Why are you not assigning size(CURRENT,1) to a variable? It does not change inside the loop.
2^size(CURRENT,1)-1 is used multiple times too, and should be assigned to a variable.
Ayden Clay
il 16 Apr 2020
Walter Roberson
il 16 Apr 2020
Guidelines for using find():
- If you have a relational test that is used exactly once, and you find(), and you use the result of the find() only to index an array: then skip the find() and use the result of the relational test as a logical index.

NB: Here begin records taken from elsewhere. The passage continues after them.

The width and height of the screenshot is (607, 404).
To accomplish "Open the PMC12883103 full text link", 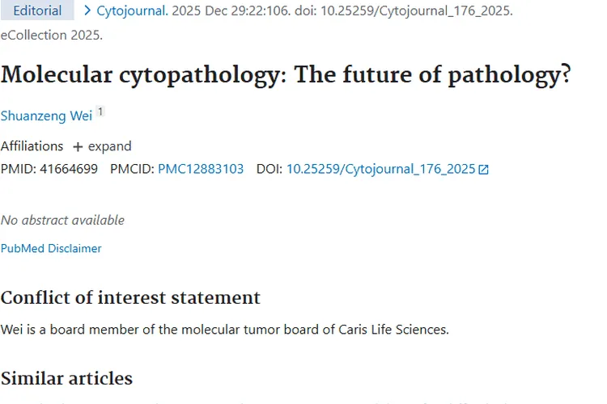I will coord(201,169).
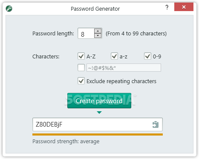Click the Password Generator app icon

pos(9,9)
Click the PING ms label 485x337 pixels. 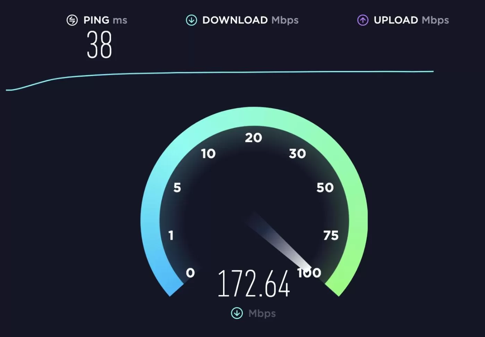105,20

- if you are doing computation on the indices returned by find() then it might be worth retaining the find(). For example you might be wanting to compute the distance between events
- If you are updating corresponding locations, matrix(locations) = f(matrix(locations)) then one could hypothesize that taking find(locations) and using that might in some cases be faster than using logical indexing, because there would be less for the assignment to examine (just change a few locations directly, right?) . However in my tests with large arrays, using logical indexing is faster even for a small number of output locations, and is notably faster if there are a large number of output locations.
Note: this timing test takes a few minutes to execute due to the size of the arrays. For each test, a new output array the same size as the input has to be created.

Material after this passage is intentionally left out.